»»
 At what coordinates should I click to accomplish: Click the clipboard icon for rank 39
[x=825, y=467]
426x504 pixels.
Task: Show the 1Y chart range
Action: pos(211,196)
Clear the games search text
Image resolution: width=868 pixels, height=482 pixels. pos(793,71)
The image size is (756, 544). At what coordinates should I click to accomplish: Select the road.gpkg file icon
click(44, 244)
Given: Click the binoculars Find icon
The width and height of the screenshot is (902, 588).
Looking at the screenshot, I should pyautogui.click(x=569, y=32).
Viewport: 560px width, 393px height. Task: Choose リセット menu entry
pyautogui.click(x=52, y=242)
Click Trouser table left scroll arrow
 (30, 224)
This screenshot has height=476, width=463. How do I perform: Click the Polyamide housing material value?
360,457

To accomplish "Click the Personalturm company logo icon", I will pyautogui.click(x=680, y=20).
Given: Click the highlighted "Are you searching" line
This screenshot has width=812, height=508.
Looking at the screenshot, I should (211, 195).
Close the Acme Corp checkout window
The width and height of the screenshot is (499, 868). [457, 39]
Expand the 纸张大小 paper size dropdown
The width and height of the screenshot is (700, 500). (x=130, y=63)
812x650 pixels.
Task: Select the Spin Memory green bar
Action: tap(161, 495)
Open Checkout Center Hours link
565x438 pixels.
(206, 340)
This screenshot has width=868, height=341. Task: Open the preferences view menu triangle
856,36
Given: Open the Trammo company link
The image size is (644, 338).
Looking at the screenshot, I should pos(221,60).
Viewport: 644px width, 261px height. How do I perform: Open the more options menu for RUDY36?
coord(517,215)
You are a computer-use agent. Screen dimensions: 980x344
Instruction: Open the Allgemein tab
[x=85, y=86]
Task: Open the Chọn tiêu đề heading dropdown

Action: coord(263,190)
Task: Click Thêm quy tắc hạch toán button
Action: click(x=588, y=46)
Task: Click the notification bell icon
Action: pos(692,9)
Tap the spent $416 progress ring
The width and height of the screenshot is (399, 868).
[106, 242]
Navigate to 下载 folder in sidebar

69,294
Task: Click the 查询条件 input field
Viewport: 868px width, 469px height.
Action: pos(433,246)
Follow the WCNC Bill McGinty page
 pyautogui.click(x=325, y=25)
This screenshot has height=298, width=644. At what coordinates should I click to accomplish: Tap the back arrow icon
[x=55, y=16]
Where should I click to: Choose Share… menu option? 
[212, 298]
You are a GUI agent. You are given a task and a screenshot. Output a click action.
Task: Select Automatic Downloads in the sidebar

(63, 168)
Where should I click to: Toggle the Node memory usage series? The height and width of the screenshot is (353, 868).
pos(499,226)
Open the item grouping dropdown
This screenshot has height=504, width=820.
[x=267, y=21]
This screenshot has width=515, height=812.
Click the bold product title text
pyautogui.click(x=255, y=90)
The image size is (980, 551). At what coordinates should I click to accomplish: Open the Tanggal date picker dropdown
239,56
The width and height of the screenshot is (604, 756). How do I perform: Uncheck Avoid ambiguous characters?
««
▶ _ASSIGNMENT_: Return only the number of lines in the records above that include the string "company".

▶ _SOLUTION TO THIS TASK_: 2